Author 34 books14.9k followers
January 30, 2014
[Editor's preface to the second edition: notgettingenough read the first edition of this review and complained that it was all Geek to her. I have amended it accordingly]
POLONIUS: What do you read, my lord?
HAMLET: Words, words, words.
Hamlet was evidently interested in textual analysis, and if the Python Natural Language Toolkit (NLTK) had been available in Elsinore I'm sure he'd have bought this book too. I'd heard good things about it, and it doesn't disappoint: the authors have done a terrific job of combining a lot of freeware tools and resources into a neat package.

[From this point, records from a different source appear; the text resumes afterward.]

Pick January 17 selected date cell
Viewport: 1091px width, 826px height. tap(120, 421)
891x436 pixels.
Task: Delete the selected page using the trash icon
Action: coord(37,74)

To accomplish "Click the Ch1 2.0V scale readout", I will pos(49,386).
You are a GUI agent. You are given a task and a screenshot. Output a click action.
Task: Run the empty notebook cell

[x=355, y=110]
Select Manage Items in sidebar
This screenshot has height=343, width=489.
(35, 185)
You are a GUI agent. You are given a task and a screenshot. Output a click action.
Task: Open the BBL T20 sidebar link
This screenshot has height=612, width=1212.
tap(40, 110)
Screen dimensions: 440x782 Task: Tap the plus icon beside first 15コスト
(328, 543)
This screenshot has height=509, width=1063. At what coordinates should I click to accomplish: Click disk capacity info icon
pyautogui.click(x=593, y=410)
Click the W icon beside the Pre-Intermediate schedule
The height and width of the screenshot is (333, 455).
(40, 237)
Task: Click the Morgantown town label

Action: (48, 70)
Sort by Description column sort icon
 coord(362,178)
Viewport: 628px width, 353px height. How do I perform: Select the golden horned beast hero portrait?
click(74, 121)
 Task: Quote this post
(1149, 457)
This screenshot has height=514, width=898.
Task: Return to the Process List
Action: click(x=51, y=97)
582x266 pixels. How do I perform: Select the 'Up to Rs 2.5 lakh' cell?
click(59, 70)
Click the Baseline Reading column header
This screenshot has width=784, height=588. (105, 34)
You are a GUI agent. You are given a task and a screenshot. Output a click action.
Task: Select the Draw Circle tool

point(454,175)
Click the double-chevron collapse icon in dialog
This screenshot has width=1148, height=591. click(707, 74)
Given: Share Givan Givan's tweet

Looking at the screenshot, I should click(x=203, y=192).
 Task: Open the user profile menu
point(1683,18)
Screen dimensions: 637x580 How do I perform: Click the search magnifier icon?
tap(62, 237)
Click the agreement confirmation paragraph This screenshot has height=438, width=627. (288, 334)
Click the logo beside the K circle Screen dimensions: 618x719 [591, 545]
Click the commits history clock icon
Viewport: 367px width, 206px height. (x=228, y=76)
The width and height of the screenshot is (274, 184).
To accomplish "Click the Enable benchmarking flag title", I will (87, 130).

They say they want it to be accessible even to people who have no software development experience; this may be just a little optimistic, but try it for yourself and see what you think. They've certainly made every effort to get you hooked from the beginning. Ten minutes after downloading the software, I was able to produce a randomized version of Monty Python and the Holy Grail with a single command:
>>>Python 2.6.6 
>>> import nltk
>>> nltk.download()
>>> from nltk.book import *
*** Introductory Examples for the NLTK Book ***
Loading text1, ..., text9 and sent1, ..., sent9
Type the name of the text or sentence to view it.
Type: 'texts()' or 'sents()' to list the materials.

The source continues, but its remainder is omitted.